Letting the system decide which signal to trust
Real-world data are messy: a smudged fingerprint or a dimly lit selfie can mislead even a powerful model. To handle this, the authors introduce Trust-Adaptive Fusion (TAF). The system estimates how confident it is in each modality and converts these confidence levels into trust scores. Rather than simply stacking the face and fingerprint features, it gives more weight to the more trustworthy one and less to the poorer-quality one when forming a combined representation. This dynamic weighting helps the system remain accurate even when one source of information is degraded or partially missing. 
Locking the data while still doing the math
Because biometric traits cannot be changed like passwords, protecting them is crucial. The system therefore never stores or compares raw features in the clear. Instead, it encrypts the fused feature vector using a specialized technique known as homomorphic encryption. This method allows the server to perform the comparison—essentially measuring similarity between a stored template and a new login attempt—while the data remain encrypted. Only the final similarity result is decrypted, meaning the underlying biometric template stays hidden even from the server doing the work.
Opening the black box
Deep-learning models are often criticized as opaque. To address this, the authors integrate a visualization method called Grad-CAM. For a given decision, Grad-CAM highlights the regions of the face or fingerprint image that most influenced the outcome. In face images, the system focuses on areas around the eyes, nose, and mouth, while in fingerprint images it concentrates on ridge endings and branching points, not on noisy backgrounds. These heatmaps help users and system designers verify that the model is relying on sensible cues rather than accidental artifacts.

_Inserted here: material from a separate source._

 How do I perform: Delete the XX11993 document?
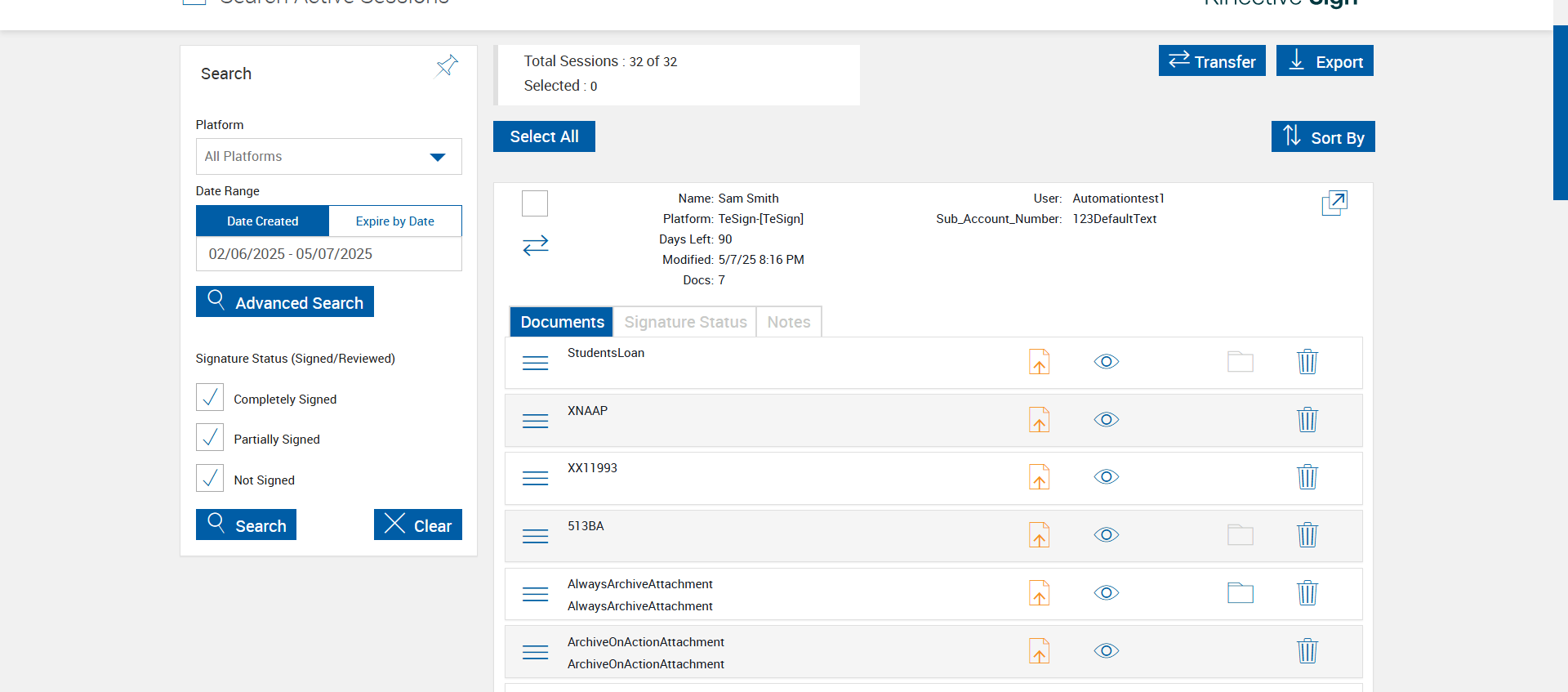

How well it works and why it matters
The proposed system is tested on standard public datasets for faces and fingerprints and shows extremely low error rates: it very rarely mistakes an impostor for a genuine user or rejects a legitimate user. Crucially, these results hold even when all matching is done in the encrypted domain, indicating that strong privacy protections do not significantly weaken performance. For everyday users, the takeaway is that combining multiple biometric traits, weighting them by their quality, and protecting them with advanced encryption can make digital access both safer and more trustworthy—without requiring us to remember a single complex password.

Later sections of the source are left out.